In the United States, there are over 3,000 people serving life sentences without the possibility of parole for offenses committed when they were children. Among them is Matthew Bentley from Michigan who committed his crime when he was 14 years-old, an age when the law deemed him too young to legally drive, smoke or join the military but old enough to be sentenced to die in prison,

While the Supreme Court ruled in Graham v. Florida that it is “cruel and unusual” punishment to sentence children who commit nonhomicide offenses to life without parole — and this year may decide that the Constitution prohibits such a sentence for children 14 and under who commit homicide offenses — U.S. courts have thus-far rejected challenges to the practice of sentencing children to life without parole for homicide offenses. Today, the United States is the only country in the world that that allows child offenders to be locked away for life.
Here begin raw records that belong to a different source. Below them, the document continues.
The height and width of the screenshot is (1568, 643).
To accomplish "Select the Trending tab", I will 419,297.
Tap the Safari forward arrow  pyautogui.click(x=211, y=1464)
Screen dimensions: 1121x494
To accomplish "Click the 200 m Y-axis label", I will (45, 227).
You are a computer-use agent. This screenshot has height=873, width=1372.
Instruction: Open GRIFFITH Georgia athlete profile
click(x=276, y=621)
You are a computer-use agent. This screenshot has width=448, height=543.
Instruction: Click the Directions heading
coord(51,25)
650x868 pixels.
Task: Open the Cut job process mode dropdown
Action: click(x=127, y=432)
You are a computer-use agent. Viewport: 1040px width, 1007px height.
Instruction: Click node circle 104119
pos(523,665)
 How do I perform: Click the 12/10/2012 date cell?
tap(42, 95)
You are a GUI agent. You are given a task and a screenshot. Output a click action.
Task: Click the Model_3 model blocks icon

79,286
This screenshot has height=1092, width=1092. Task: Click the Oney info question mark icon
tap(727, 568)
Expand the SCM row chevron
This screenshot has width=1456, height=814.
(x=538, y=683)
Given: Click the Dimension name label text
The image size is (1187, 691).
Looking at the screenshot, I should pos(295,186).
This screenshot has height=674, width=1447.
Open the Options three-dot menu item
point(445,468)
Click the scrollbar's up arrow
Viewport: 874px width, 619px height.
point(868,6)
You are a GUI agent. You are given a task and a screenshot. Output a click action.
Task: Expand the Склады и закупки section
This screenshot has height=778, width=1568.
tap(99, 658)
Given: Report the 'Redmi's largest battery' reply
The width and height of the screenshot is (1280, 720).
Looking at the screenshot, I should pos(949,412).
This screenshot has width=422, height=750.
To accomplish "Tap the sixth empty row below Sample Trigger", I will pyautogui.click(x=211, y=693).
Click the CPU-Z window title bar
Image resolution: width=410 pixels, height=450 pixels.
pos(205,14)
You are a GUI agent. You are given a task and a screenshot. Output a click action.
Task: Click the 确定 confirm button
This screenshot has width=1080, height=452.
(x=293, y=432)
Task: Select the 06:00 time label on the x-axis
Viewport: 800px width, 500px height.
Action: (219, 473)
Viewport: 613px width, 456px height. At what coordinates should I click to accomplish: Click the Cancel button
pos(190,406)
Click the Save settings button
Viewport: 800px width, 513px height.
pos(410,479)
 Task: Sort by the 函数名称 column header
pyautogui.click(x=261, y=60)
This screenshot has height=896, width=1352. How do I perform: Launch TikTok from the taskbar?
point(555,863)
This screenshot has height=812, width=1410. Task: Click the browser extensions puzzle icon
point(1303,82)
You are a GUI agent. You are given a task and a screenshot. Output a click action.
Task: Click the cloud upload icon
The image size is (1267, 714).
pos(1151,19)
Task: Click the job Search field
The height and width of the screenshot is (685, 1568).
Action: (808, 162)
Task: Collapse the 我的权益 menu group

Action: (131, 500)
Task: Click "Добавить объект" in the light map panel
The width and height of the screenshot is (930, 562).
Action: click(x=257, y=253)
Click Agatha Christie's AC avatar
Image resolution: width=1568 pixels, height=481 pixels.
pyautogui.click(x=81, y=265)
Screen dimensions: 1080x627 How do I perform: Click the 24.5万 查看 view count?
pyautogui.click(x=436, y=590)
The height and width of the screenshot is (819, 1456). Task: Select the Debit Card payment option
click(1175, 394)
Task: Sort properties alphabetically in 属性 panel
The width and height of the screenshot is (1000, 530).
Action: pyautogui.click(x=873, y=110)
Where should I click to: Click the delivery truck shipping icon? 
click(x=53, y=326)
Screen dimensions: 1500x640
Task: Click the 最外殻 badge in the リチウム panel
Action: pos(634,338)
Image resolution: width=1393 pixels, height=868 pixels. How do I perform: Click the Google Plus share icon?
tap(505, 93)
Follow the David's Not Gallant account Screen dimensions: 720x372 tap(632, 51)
Having been unsuccessful in their efforts before U.S. courts, in 2006, Matthew and 31 other individuals serving life without parole sentences in Michigan for crimes committed when they were children sought to challenge their sentences under international human rights law. Earlier this month, we were pleased to learn that the announced that it will hear their case. This decision gives the commission the green light to consider whether the United States violated international human rights law — specifically its obligations under the American Declaration on the Rights and Duties of Man — by sentencing children to life without parole.

Human rights law has long recognized that child offenders cannot be held fully culpable for their immature acts. Any punishment imposed on children for crimes they have committed must, therefore, reflect this and allow for their rehabilitation and eventual reintegration back into society. Life without parole sentences, in denying child offenders a second chance at living again in the outside world, are antithetical to this end. The United States should bring itself into line with the rest of the world, uphold these fundamental principles and abolish life without parole sentences for children.